While we are still in the early phase of the economic recovery, it is best to focus on reviewing the performance of stocks within certain sectors and industries.
Some industries may give you a better glimpse of what is going on in the economy overall.
Whereas other companies and industries may not be giving very good insight to how the economy is recovering as a whole.
Sectors to watch and why
Most portfolio managers tend to watch how financial companies perform. Typically they benefit from a backdrop of low interest rates. Increased mergers, acquisitions, and underwriting is a sign of greater economic expansion and reflects signs of economic improvement which tends to lead the market’s advance.
Consumer discretionary sector companies also show improvements in their income statement when the economy is starting to expand.
It is also a good indicator of market sentiment. As individuals feel more comfortable they tend to purchase more discretionary items such as jewellery, handbags, watches and more expensive items such as cars and houses. Cars and houses are very large purchases that individuals need to feel very comfortable with their personal finances to make and can be a great sign that the economic recovery is here to stay.

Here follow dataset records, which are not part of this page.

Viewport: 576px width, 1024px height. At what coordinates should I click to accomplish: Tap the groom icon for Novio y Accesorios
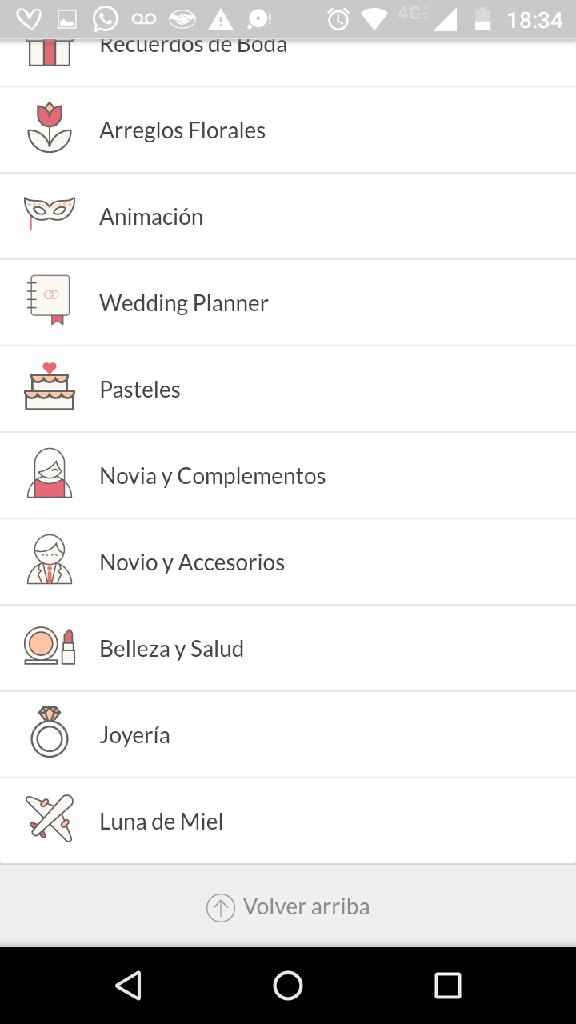point(50,560)

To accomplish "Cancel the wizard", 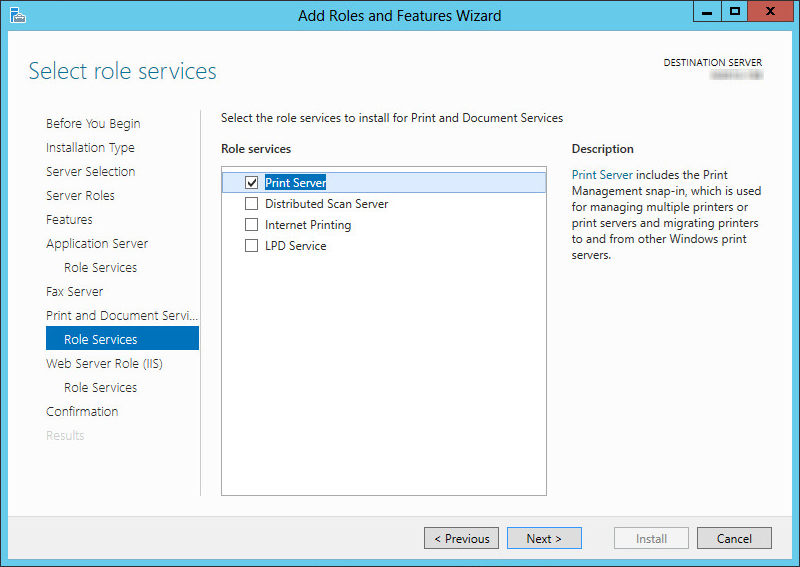I will (734, 538).
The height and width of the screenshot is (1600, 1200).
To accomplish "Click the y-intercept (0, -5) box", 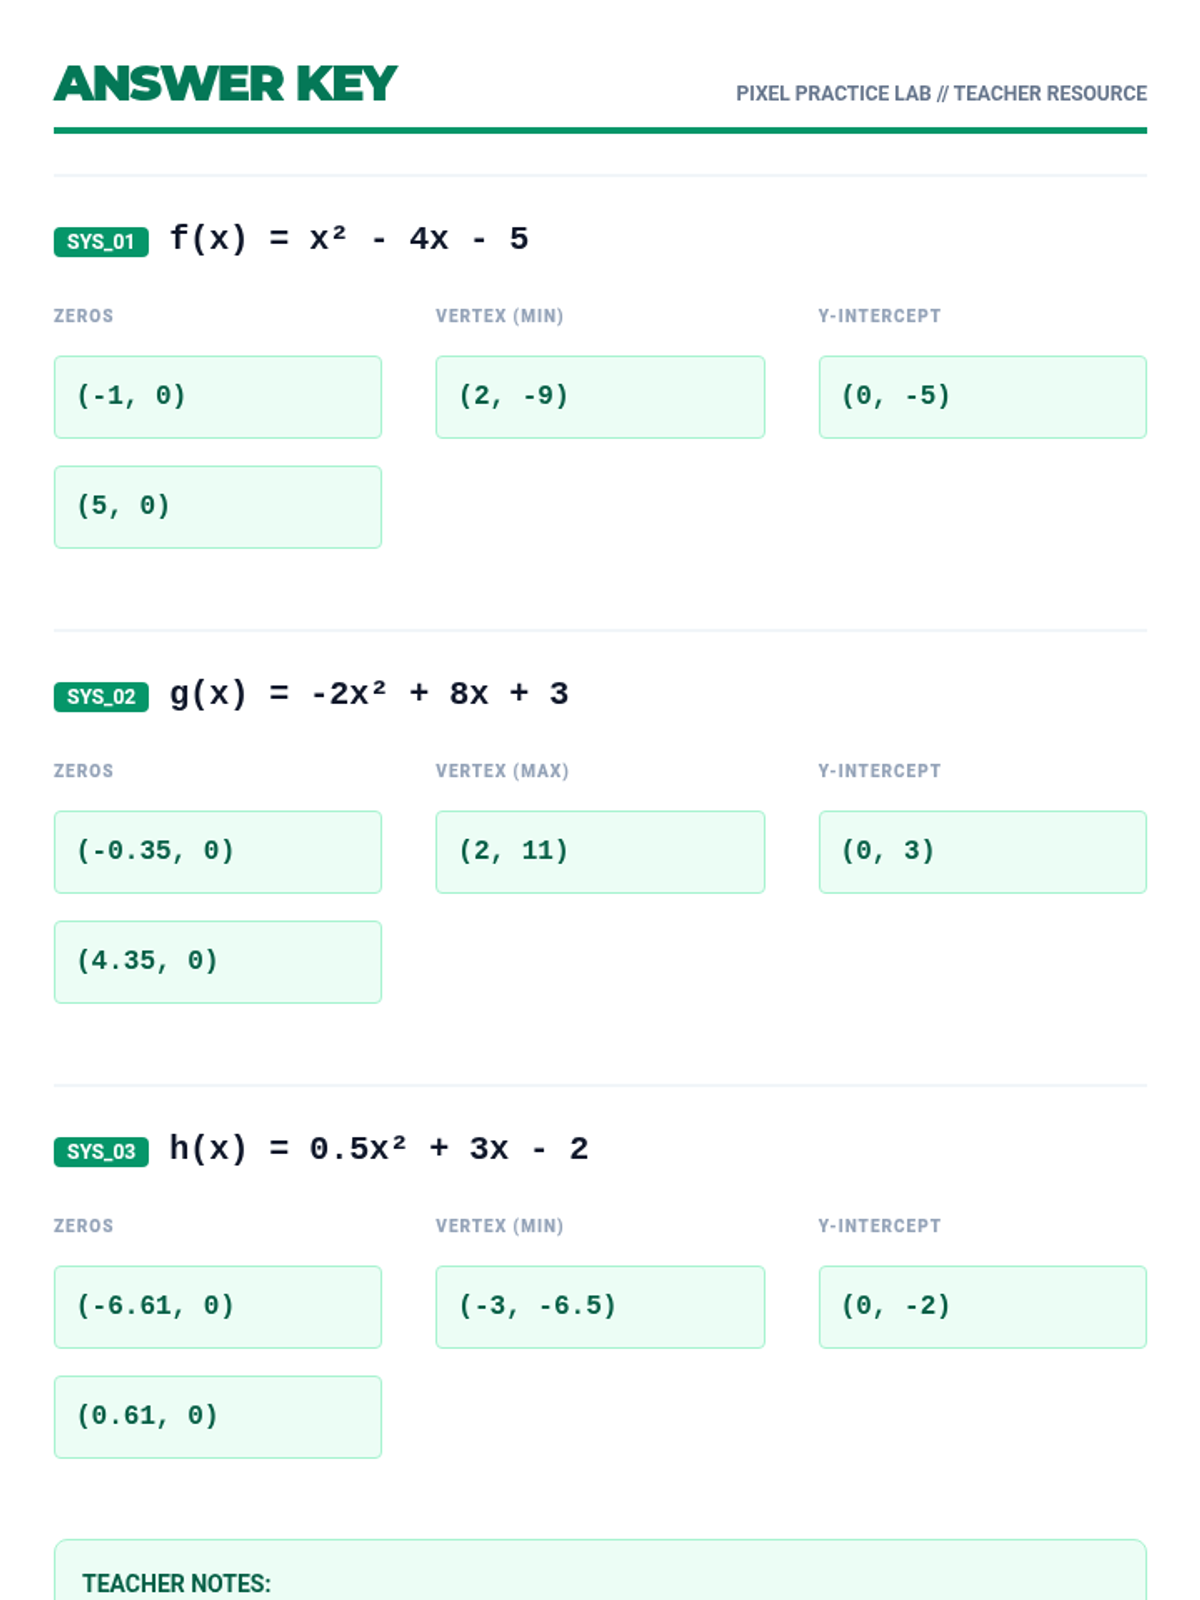I will (983, 397).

The industrials sector includes some industries, such as air freight, trucking and rail transportation, where demand escalates rapidly in the very early stages of recovery, with the best performance typically coming during the several months after the economy emerges from recession.
Sectors to watch next
Next year it would be wise to also start to monitor industries and companies that tend to do better further in the economic cycle. The peak in demand for their products or services tends to not be as great until the expansion has become more firmly well-established. These sectors typically would be energy, materials and certain industrials.

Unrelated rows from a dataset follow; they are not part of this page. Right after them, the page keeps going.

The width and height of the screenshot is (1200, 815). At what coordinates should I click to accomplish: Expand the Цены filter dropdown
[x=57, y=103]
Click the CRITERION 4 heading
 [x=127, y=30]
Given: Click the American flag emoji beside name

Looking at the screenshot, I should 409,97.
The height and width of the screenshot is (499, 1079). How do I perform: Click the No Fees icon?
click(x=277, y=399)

Some industrials, such as heavy equipment and engineering and construction services, tends to pick up during this phase because it takes some time for companies to feel confident and profitable enough to initiate spending on large-scale infrastructure projects. Likewise, such longer-term projects also create more demand for energy commodities and other raw materials, such as copper, aluminium and steel.
Disclaimer: The views expressed are the opinions of the writer and whilst believed reliable may differ from the views of Butterfield Bank (Cayman) Limited. The Bank accepts no liability for errors or actions taken on the basis of this information.